PARTIDOS DE ESQUERDA OU DE TENDÊNCIA SOCIAL-DEMOCRATA VENCEM

Os partidos de esquerda ou de tendência social-democrata obtiveram o maior número de prefeituras no mapa das capitais, completado com o segundo turno no dia 15 último. Eles somam 16 dos 23 prefeitos que devem tomar posse a 1o. de janeiro. O levantamento não leva em conta Boa Vista (RR) e Maceió (AL), onde o turno final ainda não foi realizado. O PSDB venceu em cinco capitais, o PT e o PDT em quatro cada um, o PSB em duas e o PPS em uma. O PT apesar de sua derrota em são Paulo e no Rio de Janeiro, obteve duas outras grandes capitais (Belo Horizonte e Porto Alegre) uma média (Goiânia) e só uma pequena (Rio Branco). Os partidos de tendência liberal ou conservadora ficaram com apenas sete prefeitos nesse conjunto de cidades: quatro para o PMDB (Rio de Janeiro, Fortaleza, Campo Grande e Recife), duas para o PDC (Manaus e Palmas), uma para o PDS (São Paulo) e outra para o PFL (Belém).
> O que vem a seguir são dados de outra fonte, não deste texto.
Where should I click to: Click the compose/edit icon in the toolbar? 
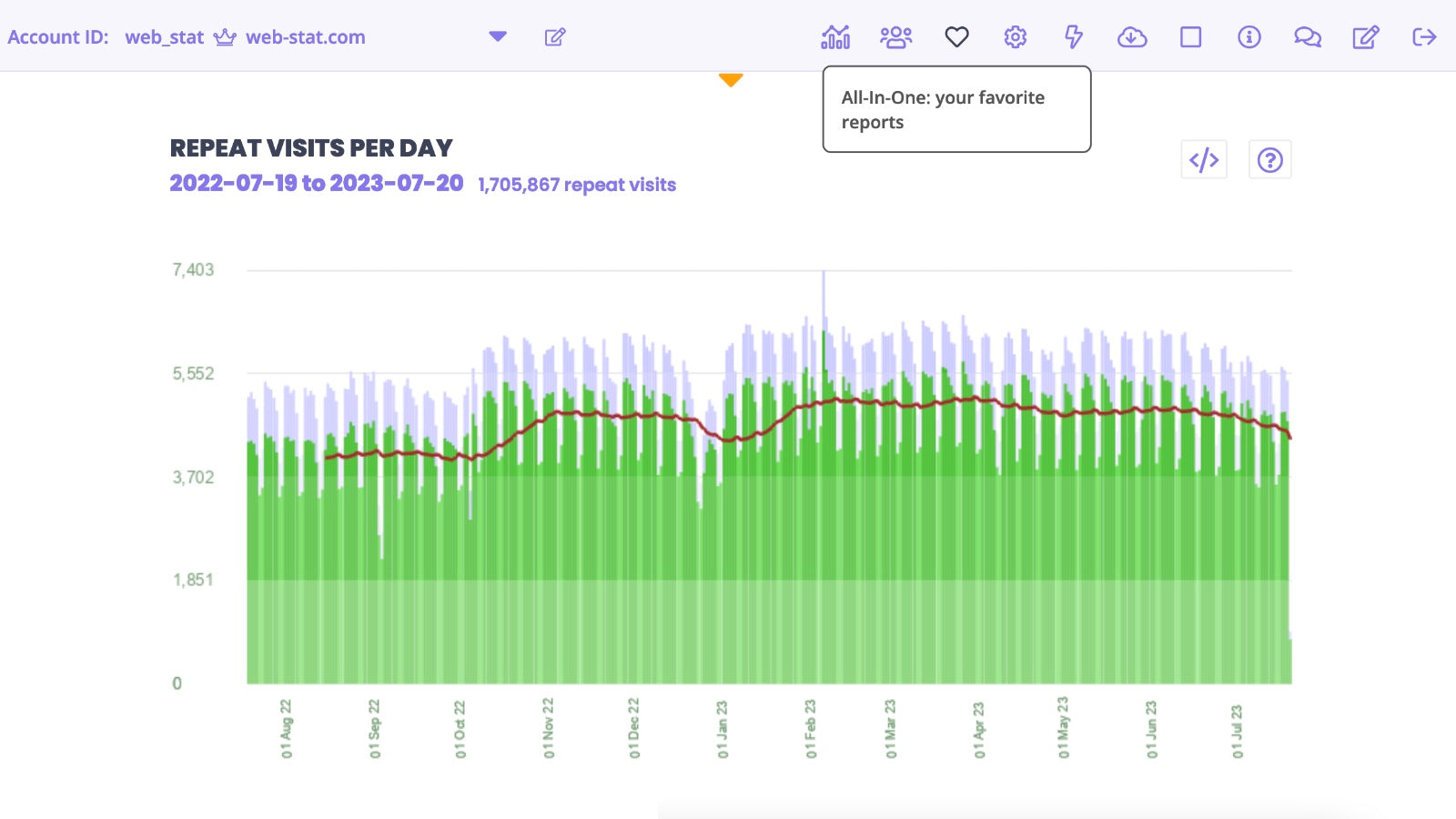tap(1364, 36)
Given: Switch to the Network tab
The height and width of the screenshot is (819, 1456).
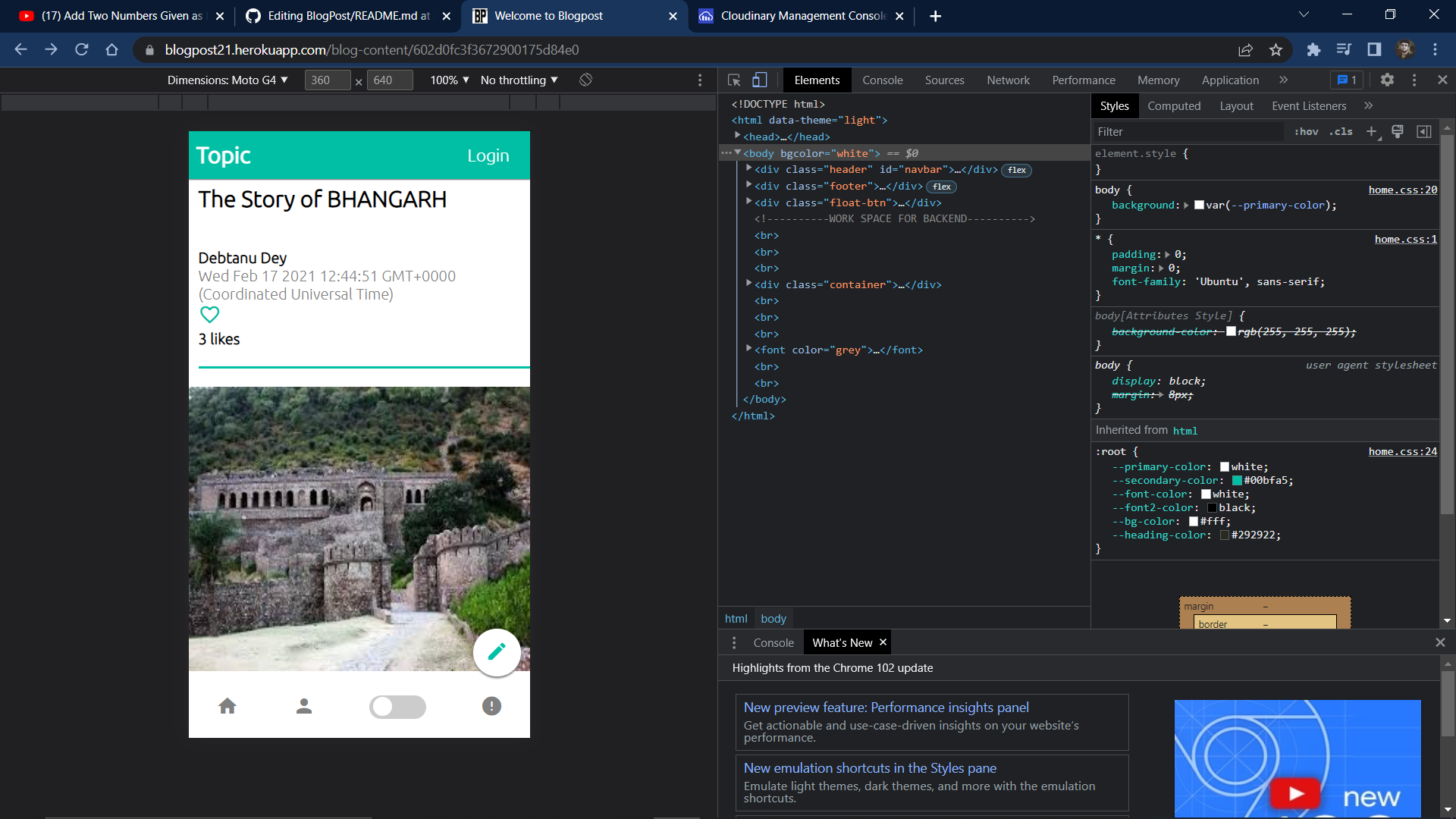Looking at the screenshot, I should pos(1008,80).
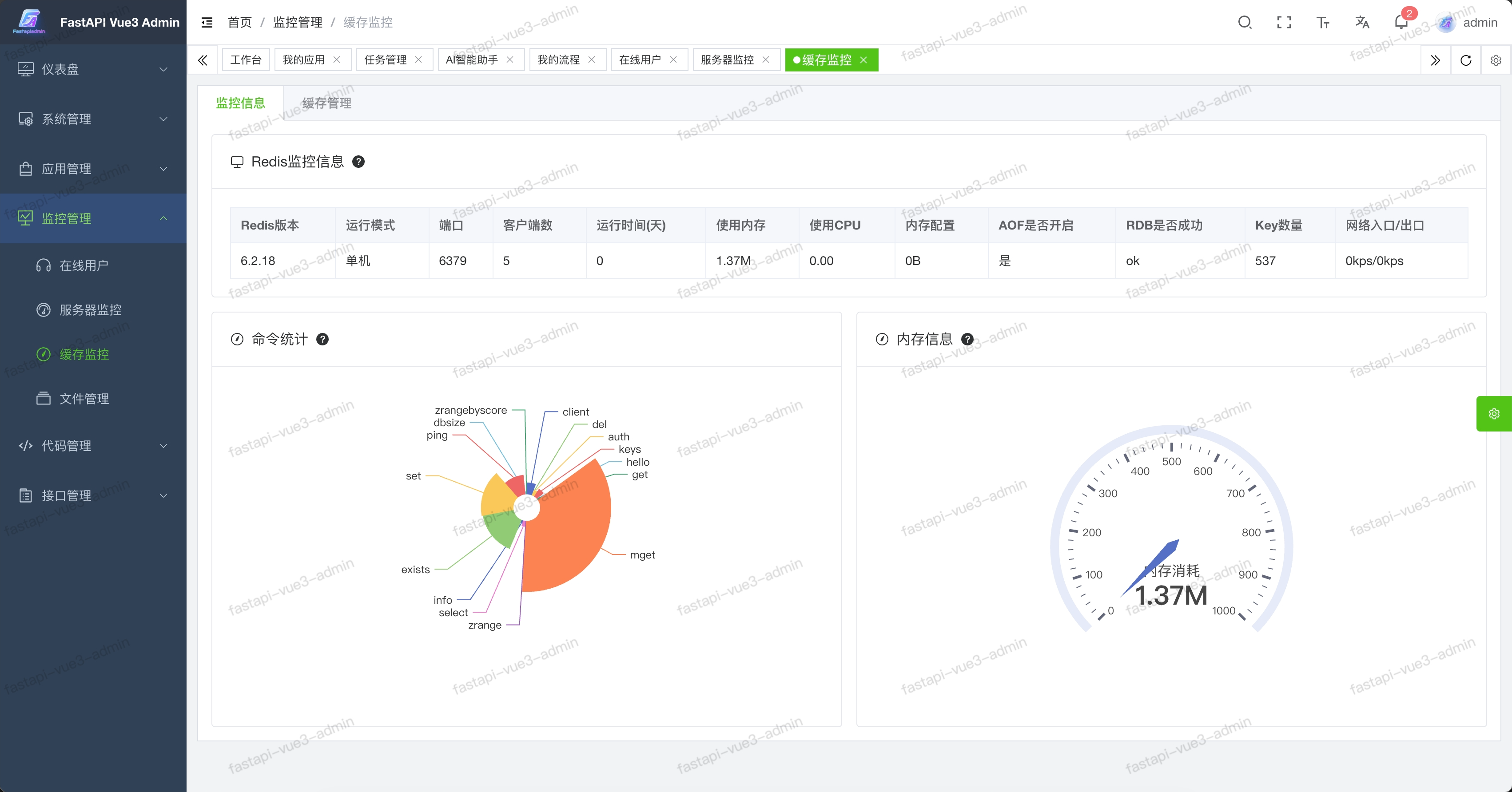The image size is (1512, 792).
Task: Refresh the current page
Action: point(1466,60)
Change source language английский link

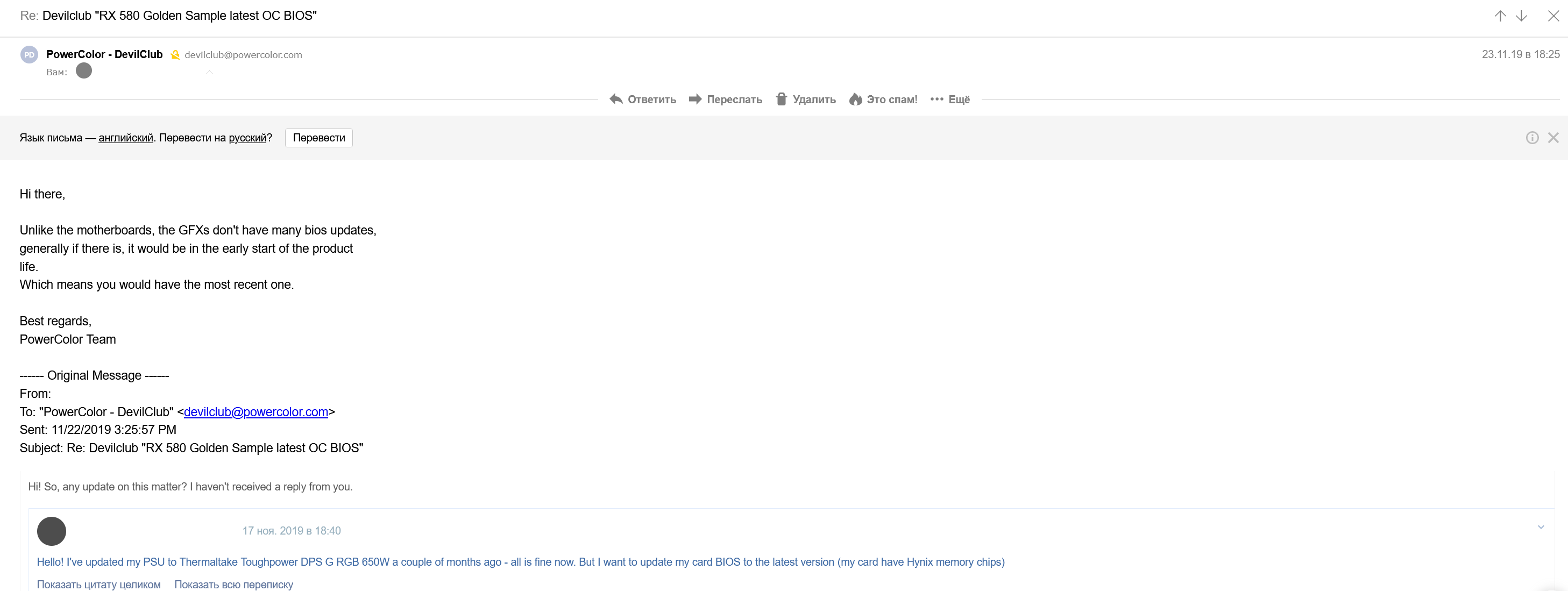coord(125,138)
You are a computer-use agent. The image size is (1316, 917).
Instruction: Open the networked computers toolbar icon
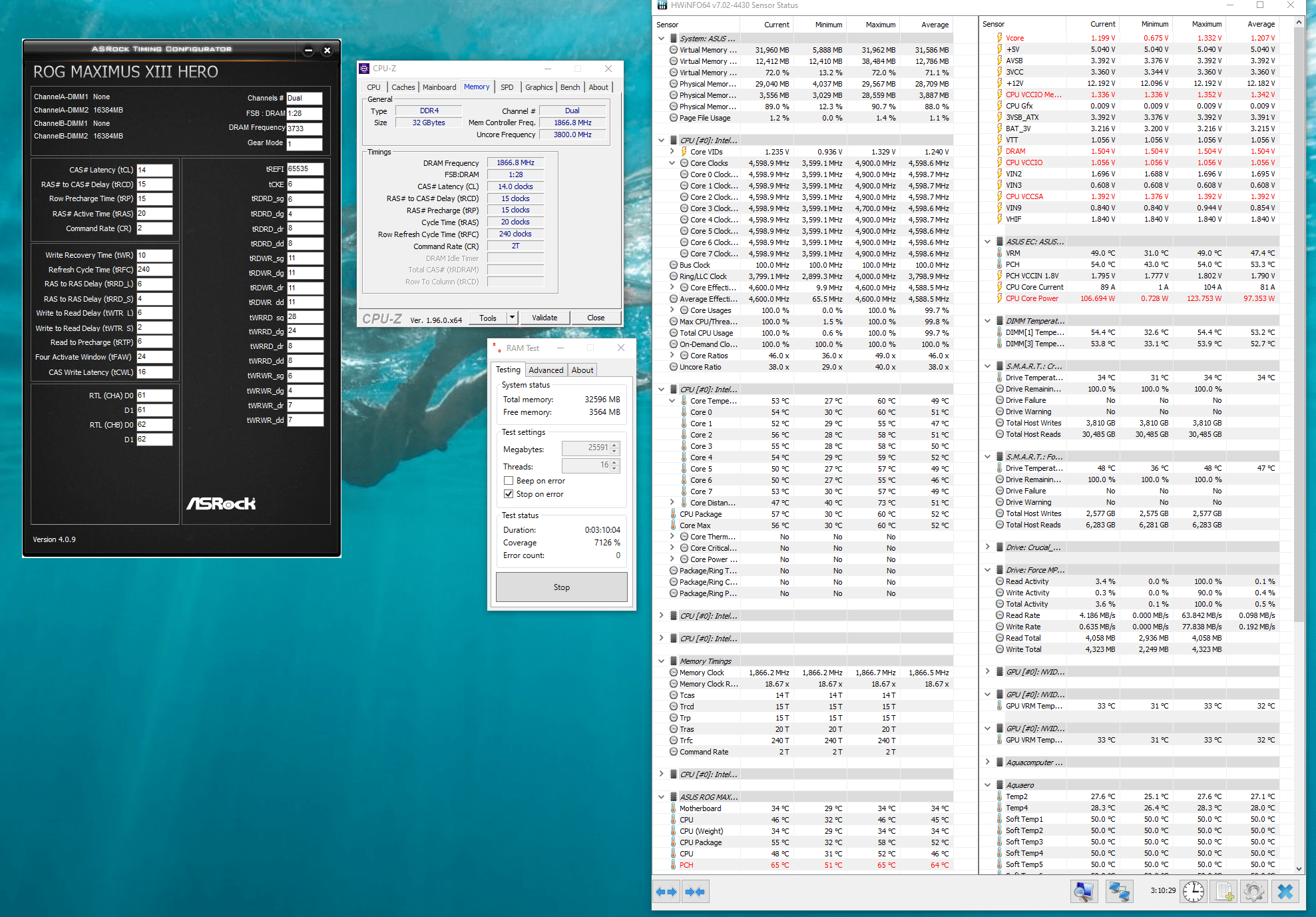coord(1119,892)
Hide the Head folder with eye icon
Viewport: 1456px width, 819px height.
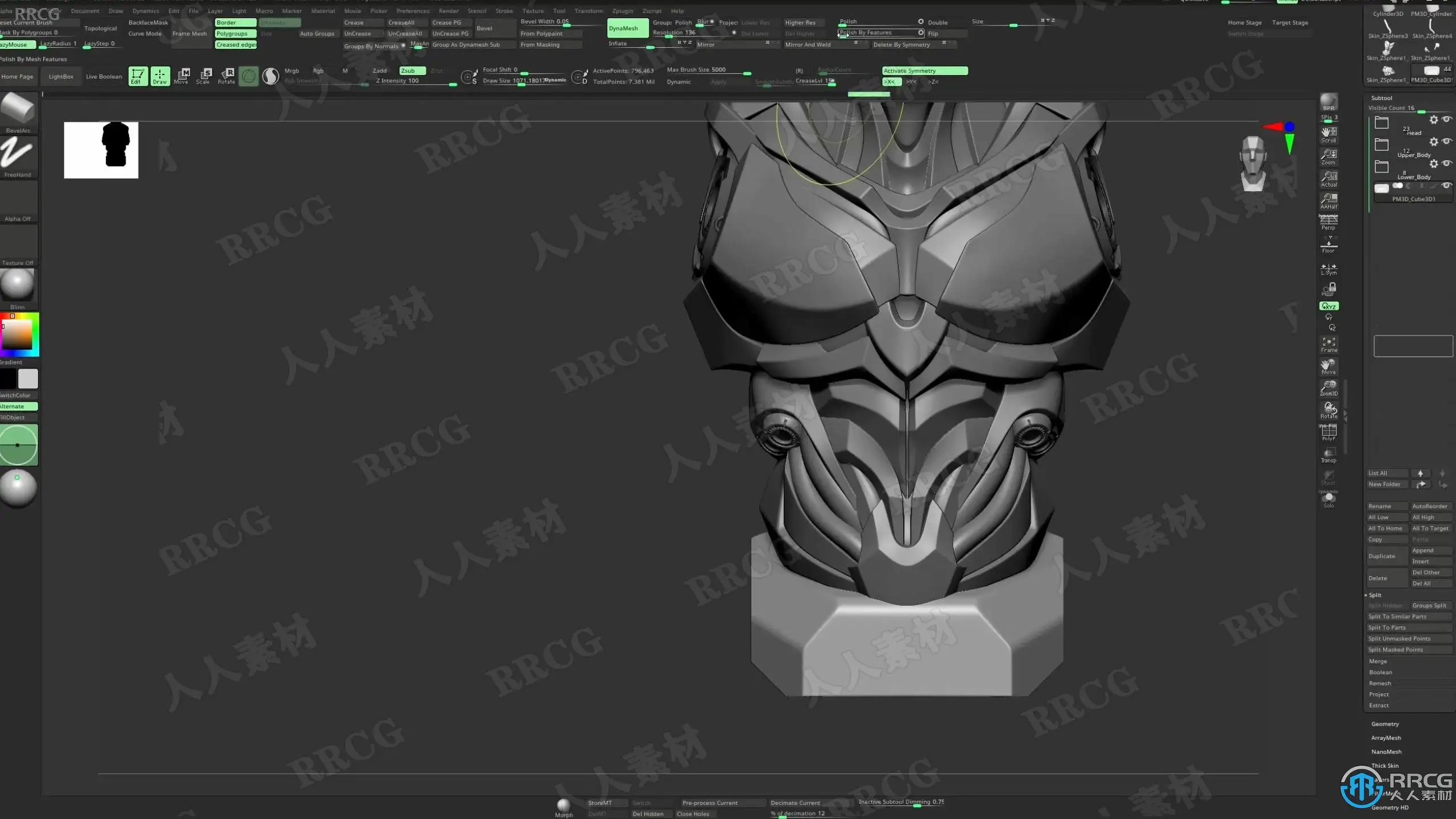pos(1446,119)
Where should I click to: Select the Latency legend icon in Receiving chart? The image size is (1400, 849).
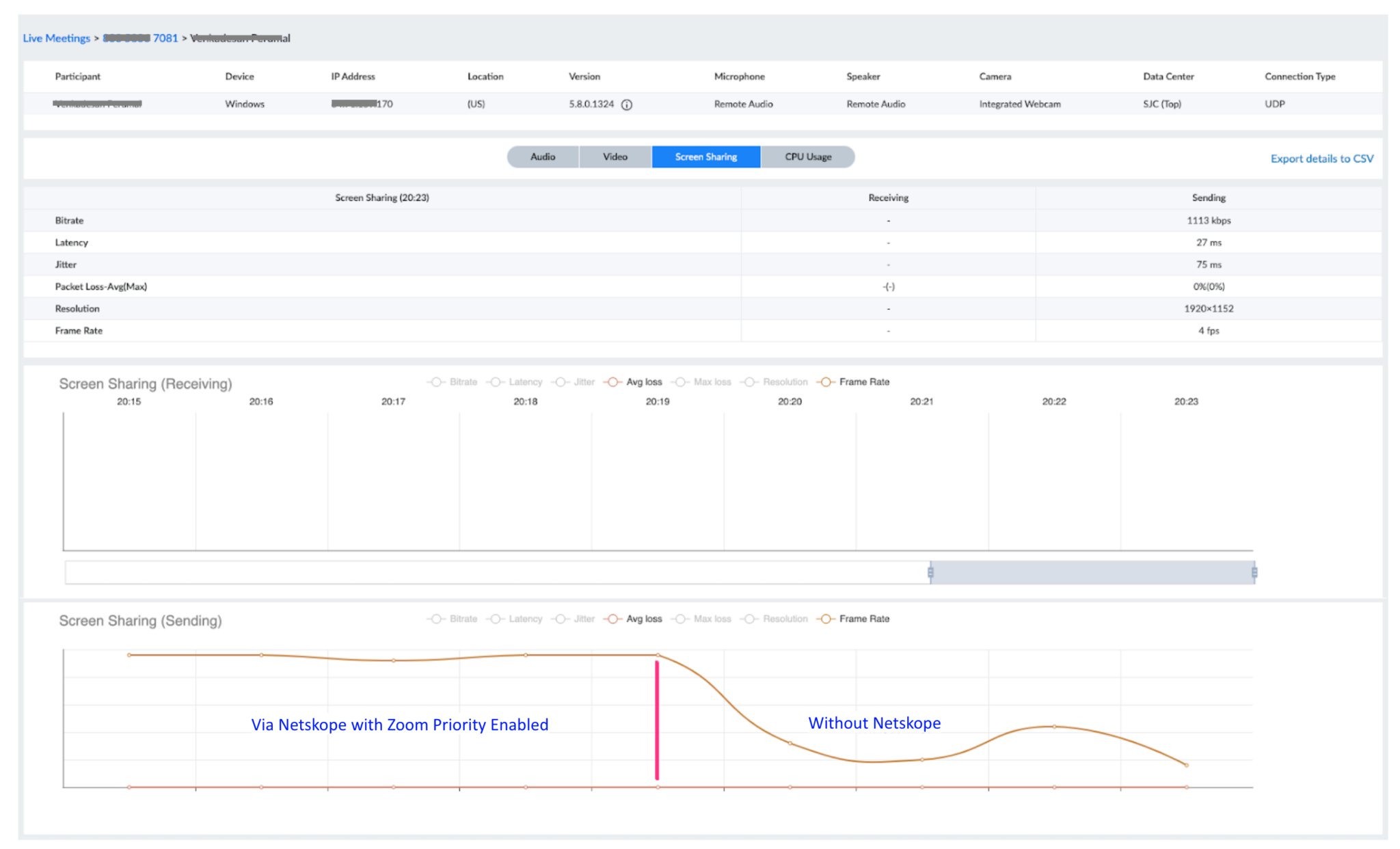pos(495,381)
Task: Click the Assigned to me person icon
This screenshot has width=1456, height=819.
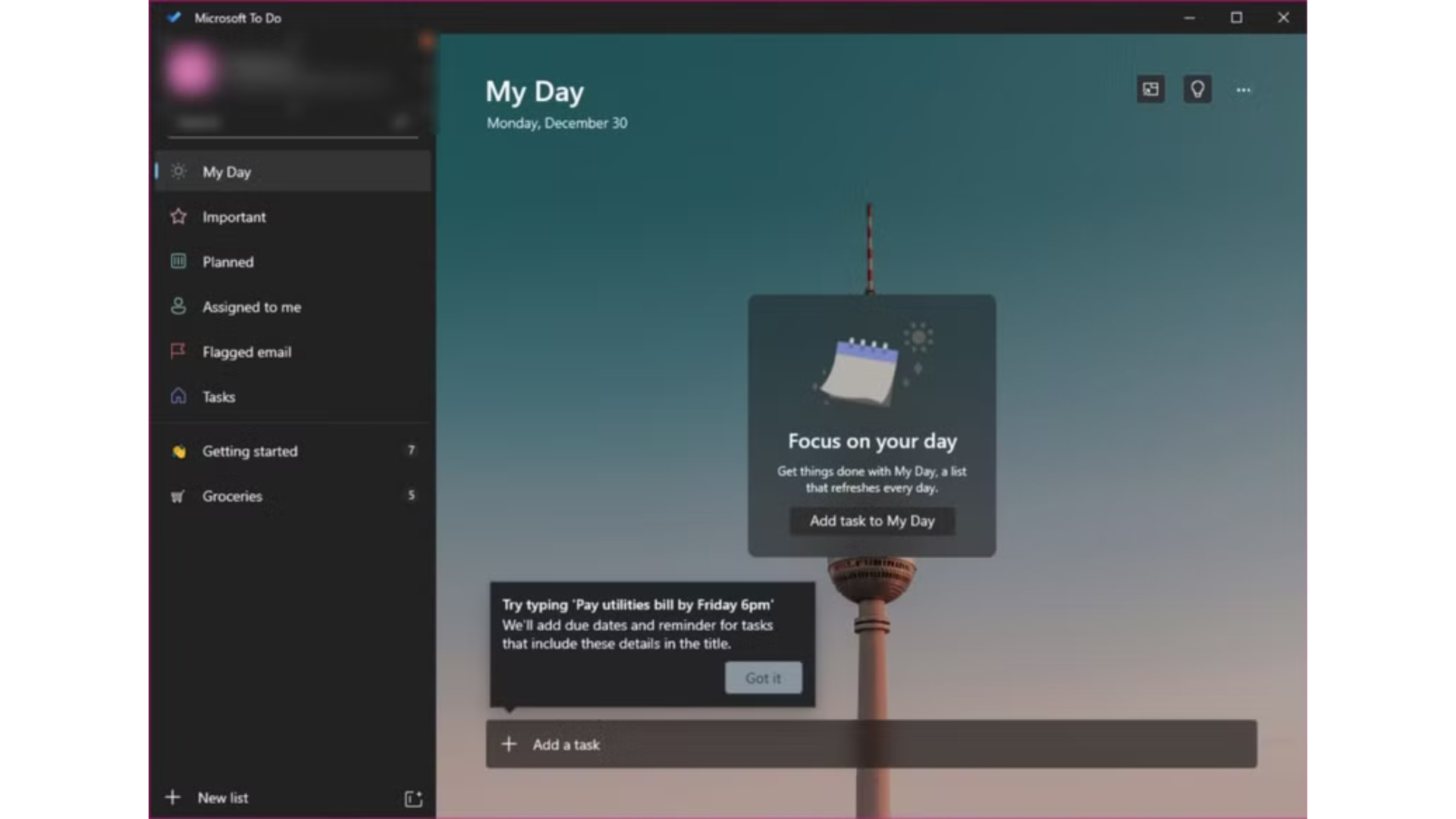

O PRN e o PSC, identificados com o presidente afastado Fernando Collor de Mello, não fizeram prefeitos em nenhuma capital. O PDT repete os resultados de 1988 no nordeste, conquistando duas capitais na região. Mantém Curitiba mas se enfraquece pela perda do Rio de Janeiro. O PMDB sai debilitado da eleicão. Ficou com duas capitais importantes. Mas Jarbas Vasconcellos (Recife) e César Maia (Rio) não são identificados como liderados do presidente nacional do partido, Orestes Quércia. O PSDB está presente no mapa das capitais do sudeste apenas em razão de Vitória. Implanta-se no norte (Macapá e Porto Velho) e no nordeste (Salvador e Teresina). Foi eliminado no primeiro turno em São Paulo-- onde se originou seu primeiro núcleo de dirigentes-- e em Fortaleza, plataforma de seu presidente nacional (FSP) (O Globo) (JB).